Sunday, April 4, 2010

Review of Mistwood


Mistwood
by Leah Cypress

Young Adult Fantasy

Pub date May 2010


I was eager to read this book because the back says, "For fans of Kristin Cashore's Graceling and Fire, Tamora Pierce, and Megan Whalen Turner's Attolia books." As some of you know, Tamora Pierce is the author who made me a reader. I love Kristin Cashore, both as an author and as an awesome person, and I've been trying to get my hands on the Attolia books for several months. (I had one in my hand, finally, but lent it to someone and never saw it again.) So I had high hopes and expectations for Mistwood. It didn't let me down.

Isabel is the Shifter. For hundreds of years, it has been her duty to protect the king of Samorna. But this time, when the new king comes to summon her from the Mistwood, she finds that she does not have hundreds of years of memory to rely on. Her knowledge comes in flashes, disconnected bits of remembering that indicate that everything is not as it should be. And, most troubling of all, Isabel is exhibiting human characteristics that have no place within an immortal being. Can Isabel remember who she is--and how to shift--before the king's enemy strikes? Does she even want to?

You will be sucked into the land of Samorna from the very first page.

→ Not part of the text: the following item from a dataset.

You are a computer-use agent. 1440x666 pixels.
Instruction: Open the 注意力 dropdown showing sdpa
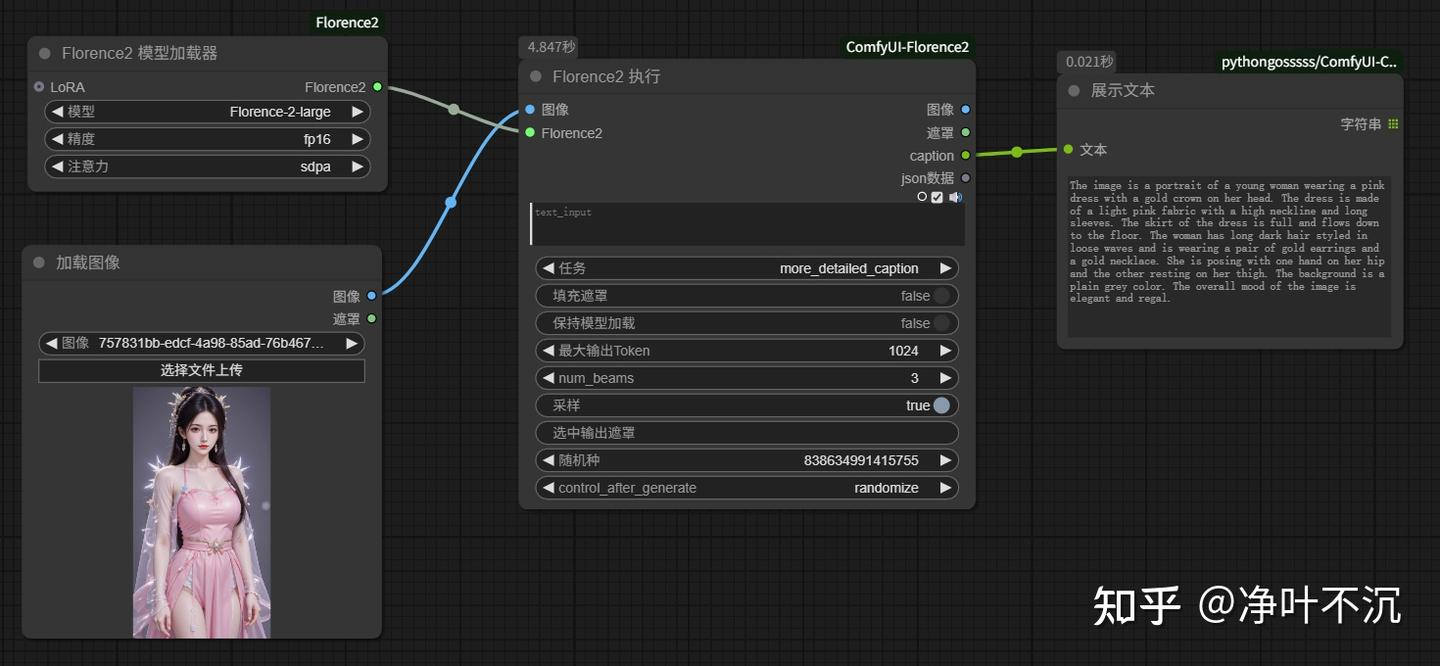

Review of The Weed That Strings the Hangman's Bag



The Weed That Strings the Hangman's Bag
by Alan Bradley
Adult/Crossover Mystery

Available now in hardcover


This is the second Flavia de Luce mystery. After I read the first one, entitled The Sweetness at the Bottom of the Pie, you may recall that I called Flavia "my favorite character in literature." This book proved it. Even if this series was not full of murder mysteries and intrigue--even if it was just a week in the life of Flavia de Luce, riding her bike (Gladys) around the countryside and serving tea at church--I would still love it. Flavia is eleven years old. She is the youngest of the three de Luce girls, who live with their widower father on the Buckshaw estate. Flavia's sisters are the bane of her existence, and she uses her budding expertise in chemistry to play tricks on them. (For example, in the first book she extracts the poison from a batch of poison ivy, melts down Ophelia's favorite lipstick, mixes in the toxin, and reforms the lipstick into its original shape. She then makes field notes for the next week as she waits for the poison ivy to do its work.)

Inevitably, there is a murder in the nearby town of Bishop's Lacey and Flavia must put her detection skills to the test. Can she solve the mystery before the local constabulary does?